▸ TASK GOAL: Please repeat, exactly as written, the line containing "Activate the crosshair tool" and every line after it through the end of the records below, leaving out any pictures.

▸ SUPPLIED RECORDS:
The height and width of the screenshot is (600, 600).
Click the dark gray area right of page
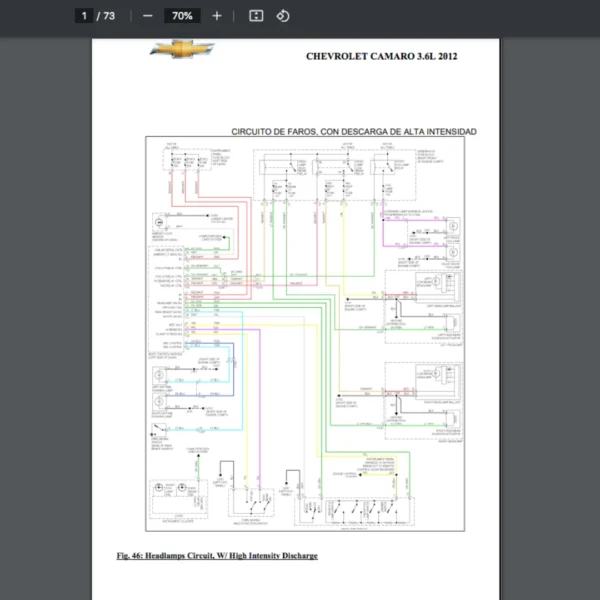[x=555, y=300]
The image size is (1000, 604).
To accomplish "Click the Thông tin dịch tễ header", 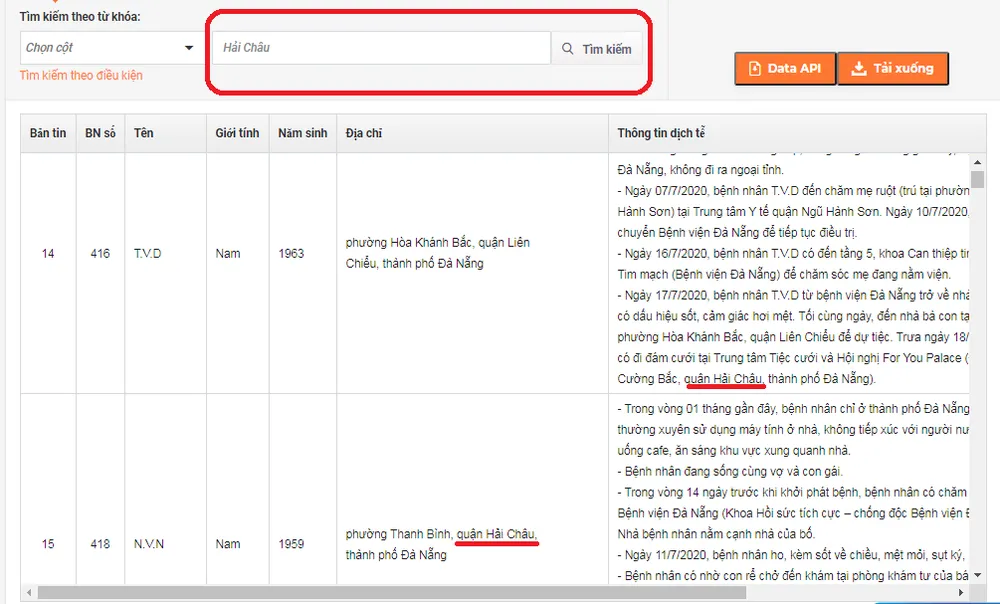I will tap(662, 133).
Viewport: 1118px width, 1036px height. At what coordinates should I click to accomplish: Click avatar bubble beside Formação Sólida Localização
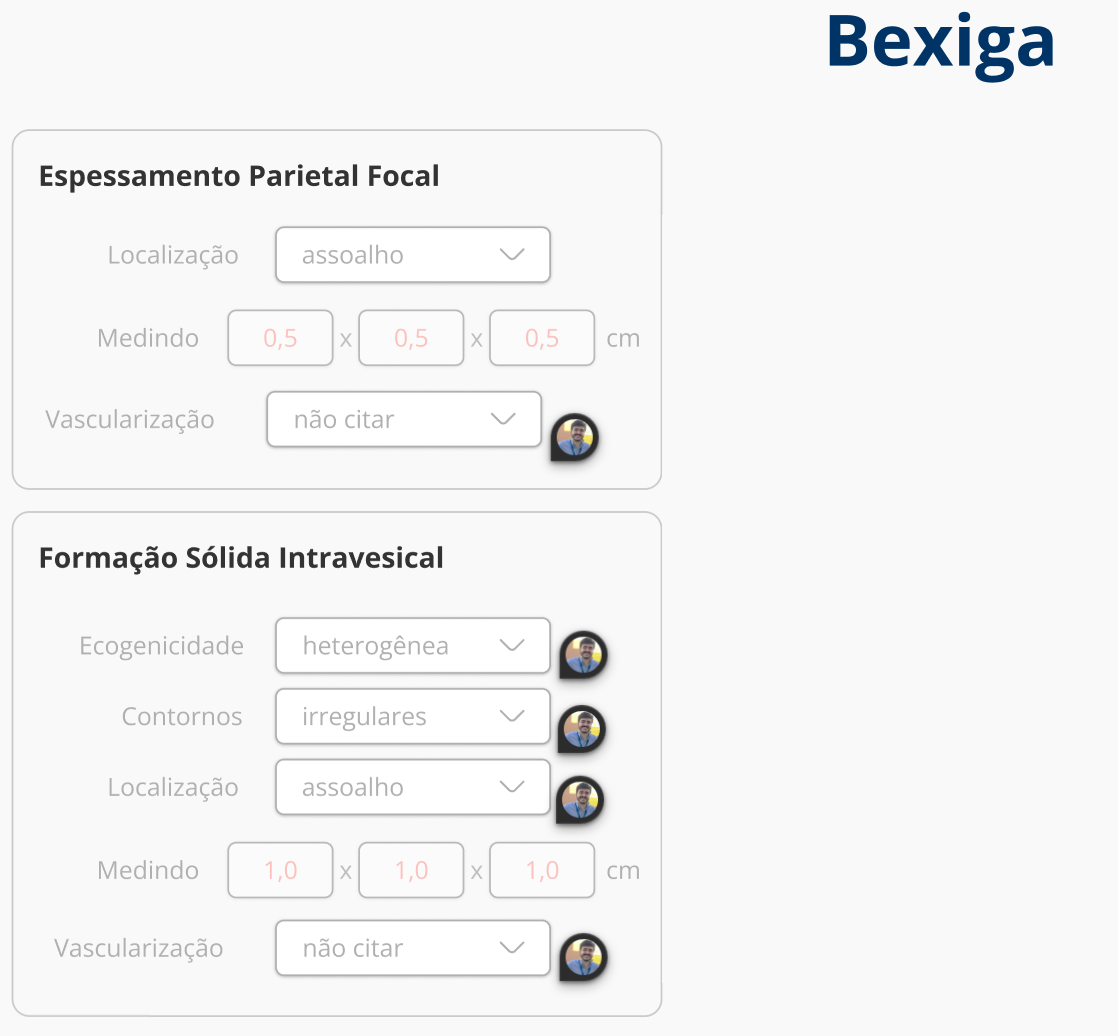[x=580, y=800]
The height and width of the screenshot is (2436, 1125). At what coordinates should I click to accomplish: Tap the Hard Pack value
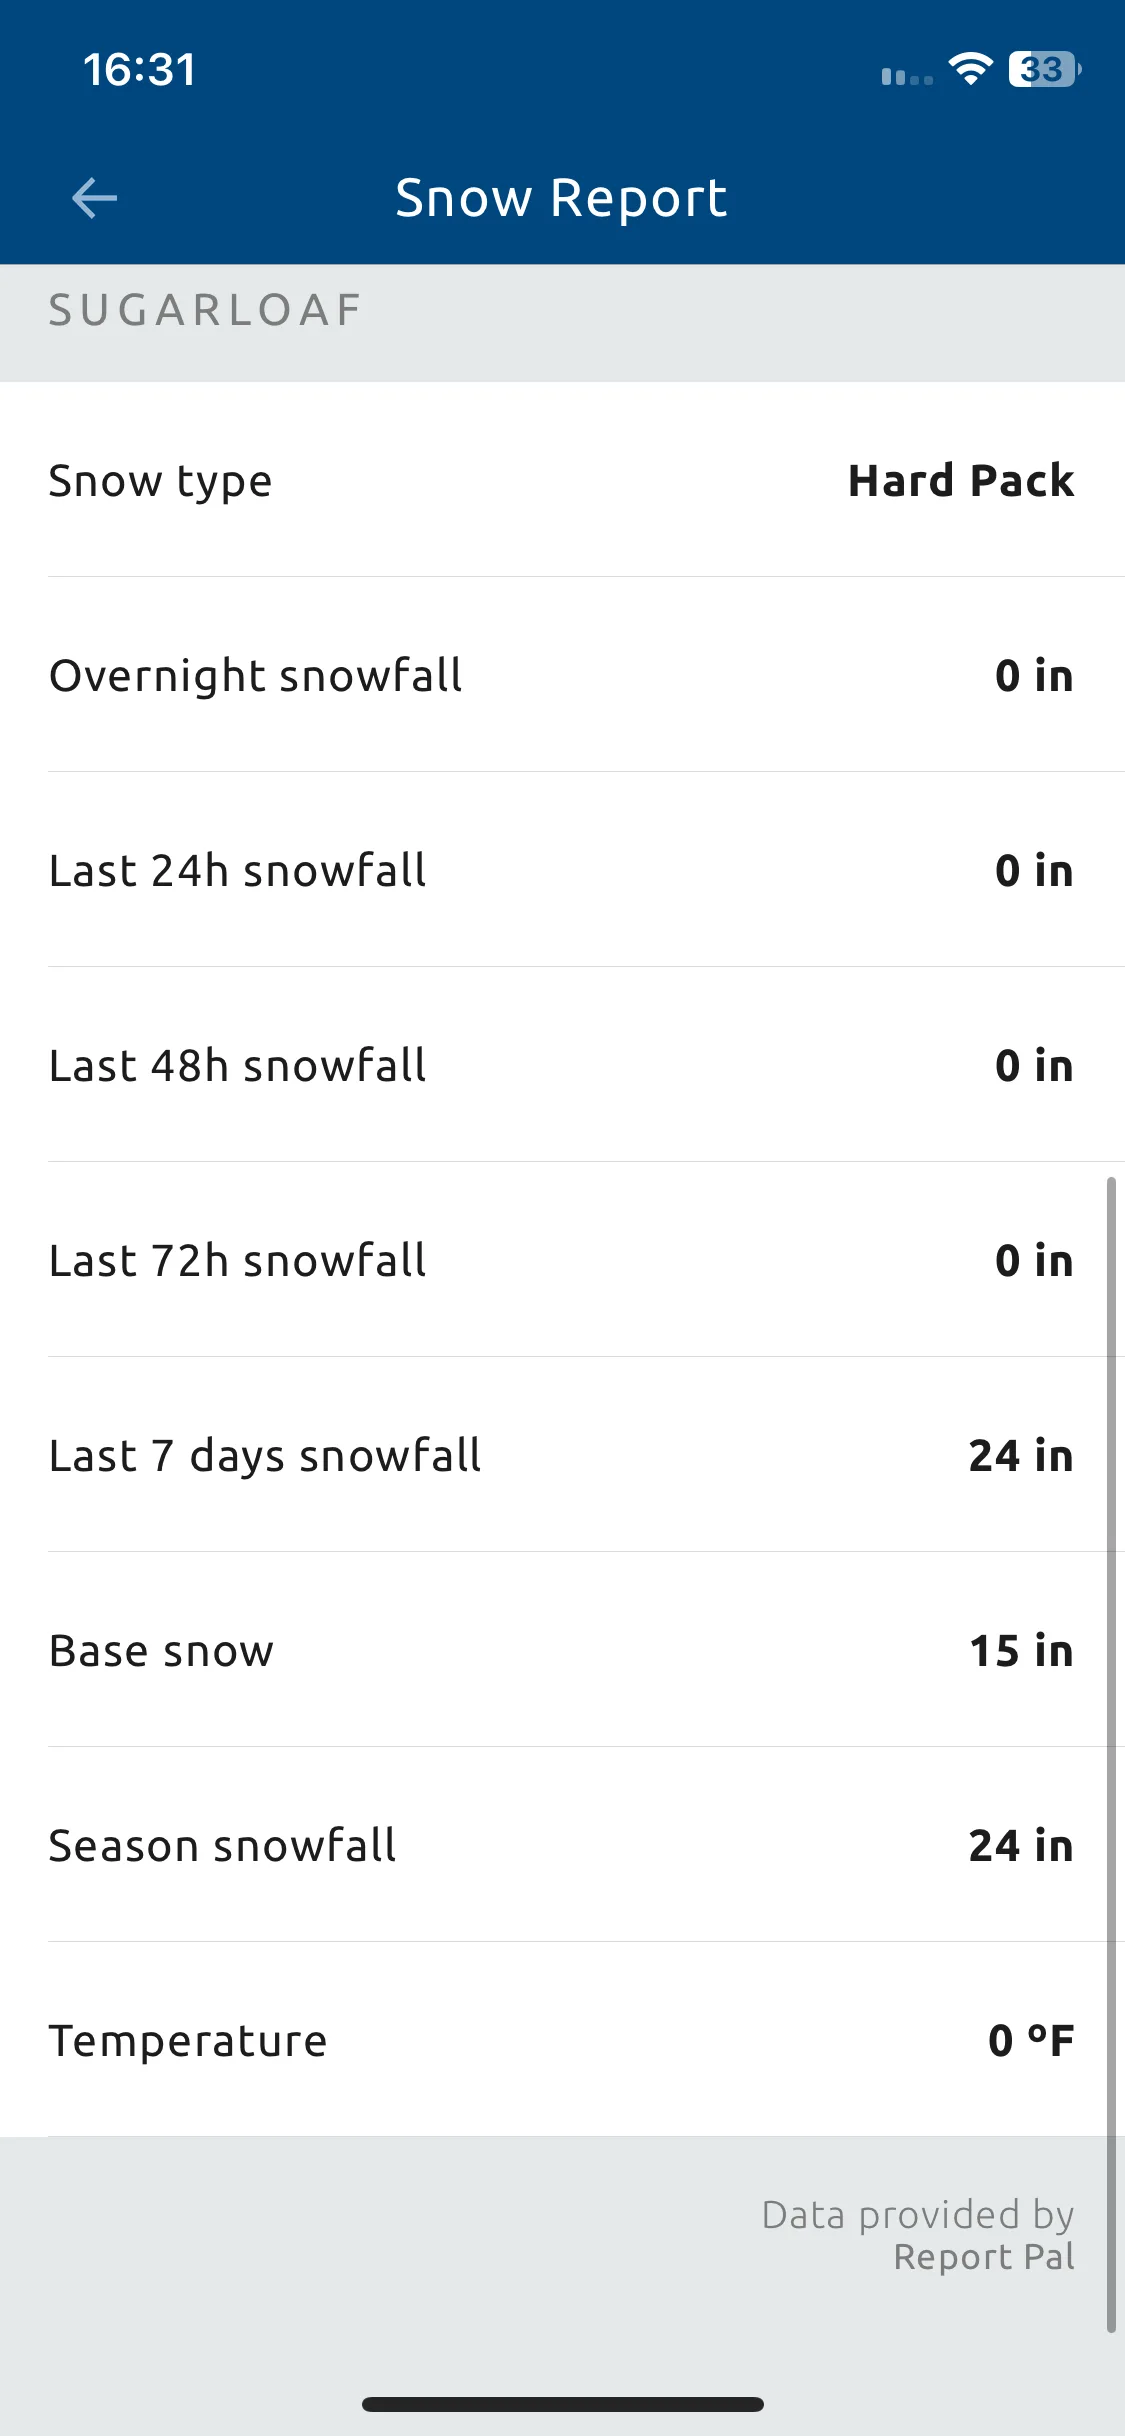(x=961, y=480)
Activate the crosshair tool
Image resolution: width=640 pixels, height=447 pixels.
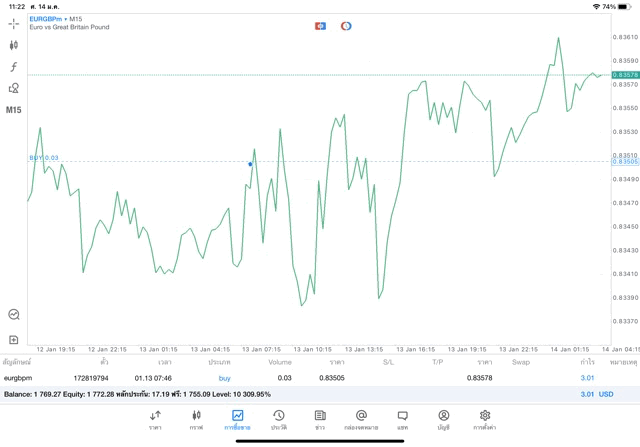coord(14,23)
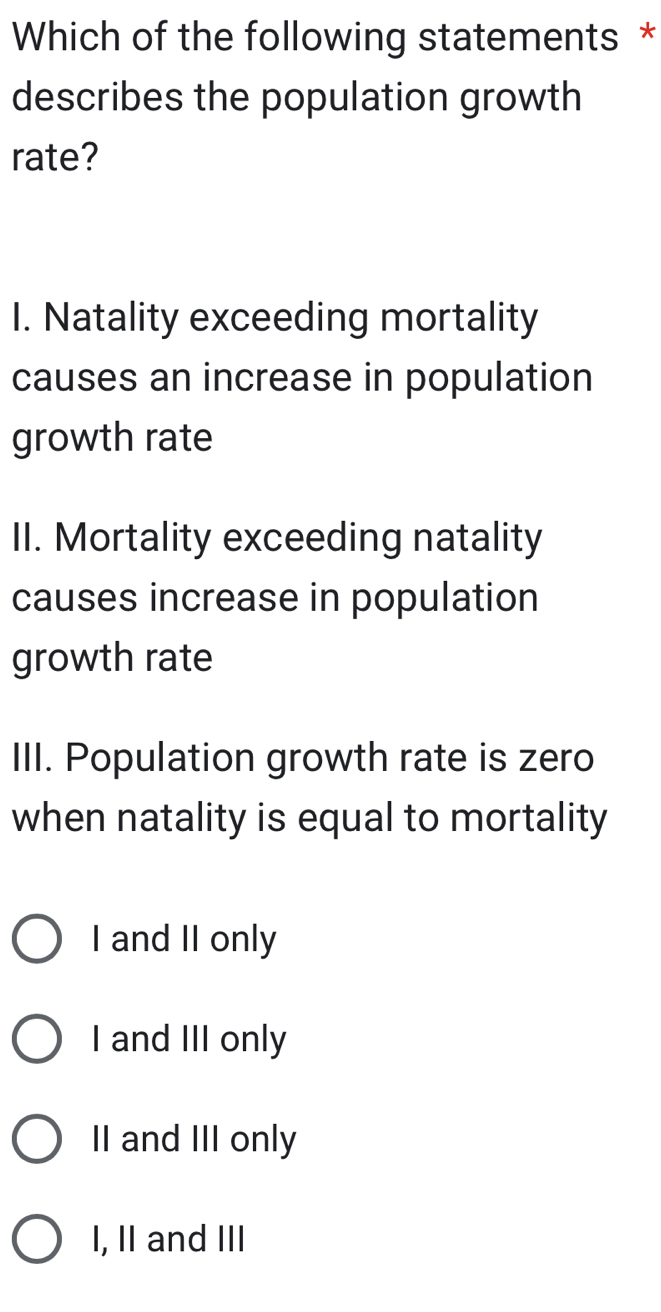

▸ OUTPUT FOR THIS TASK:
Activate the crosshair tool
Image resolution: width=640 pixels, height=447 pixels.
coord(14,23)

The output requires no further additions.